ただ、実物が姫であれ庶民であれ、加茂校の生徒である事実だけは気に留めていよう、とは思っていた。
青先輩は壁にもたれて、「よかった。赤星みたいに応戦しないのが得策だよ」と付け加えた。
青先輩は何もしてくれなかったんだな、なんてつい思ってしまった。
彼だって、超好意的にだけど、姫にあれこれ言われている身であって、被害者といえば被害者なのに。
まぁしかし、『その面剥がしてやる』とは、どうやら赤星くんは好戦的な性格らしい。
「もし写真を削除してくれなかったら、赤星くんはどうやって姫の正体を探るつもりだったんでしょうか?」
「今までのつぶやきをさかのぼれば、見当つくだろうね。俺のクラスの女子だって噂もあるよ。クラス写真とか、あとたまに、同じクラスのやつしか知らないようなことが書いてあったりもするらしいから」
「どんなことですか?」
「たとえば、5限目に寝てた、とか」
「5限目は寝ちゃいますよね。お昼ご飯を食べて上がった血糖値が、ちょうど下がるころだから。お昼休みにいつも急いでデザートを食べちゃうから、眠気がすごくて」
「30分しかない昼休みにさ、チョコパンとか揚げパンとかも食べた日は、必ず眠気がくるよね。俺は学級委員だから絶対に寝れないんだよ。少しウトウトするだけにとどめないと示しがつかないでしょ。今まで一度も先生にばれたことないんだ」
「姿勢よく眠ってるんですか?」
「そう。コツはちゃんと手にシャーペンを持って、姿勢を正しておくこと」
「先生にもバレないのに、よく姫はわかりましたね」
「俺の席がど真ん中だからさ、色んな人から一番見える席なんだ。とにかく、俺じゃなくて、黒板を見ろって話」
「いいえ。居眠りはだめって話です」
私は姫なんてどうでもいい、と装いながら、内心ではがっかりした。
たしかに、青先輩より後ろの席でも、斜め後ろの席なら横顔は見えるし、前の席でも、少し首の角度を横向きにすれば、顔がほぼ見える。
特定は無理だ。
「ひとつ言っておくよ」
青先輩は私から目をそらして、窓から見える雨雲を見上げた。
「ずっとは守ってあげられないよ。俺は3月で卒業するんだからさ」
私は気に留めないふりをして、ちょこちょこタイムを一粒、口の中へ放り込むようにキャッチした。

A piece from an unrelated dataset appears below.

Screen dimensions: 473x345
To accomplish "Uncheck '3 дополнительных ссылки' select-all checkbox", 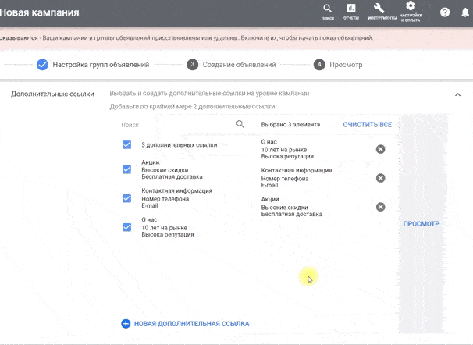I will coord(126,144).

こんなときこそ甘いものを口にしたくなるのに、もう最悪、ビター味だった。
「青先輩、ちょっと怒ってますか?」
「ぜんぜん怒ってないよ」
「……盗撮されたあの写真、見えにくいけど、ちゃんと望ちゃんっていう女の子も写ってるんですよ」
「マジでっ!?」
急いでスマホを出した青先輩は、スクロールしてあの写真を拡大してまじまじと見た。
「ここですよ」と望ちゃんを指すと、大きくため息をついて、「女子はくるみちゃんしかいないと思ってた。……嫉妬してごめん」と謝った。
「『ひとつ言っておくよ。ずっとは守ってあげられないよ。俺は3月で卒業するんだからさ』。傷ついちゃったなー」
「ごめんって。……赤星の名前なんか出すから、つい」
青先輩は自分のちょこちょこタイムをくれた。
さっきよりも甘いミルク味。
商品は同じものなのに、私のより甘くとろけた。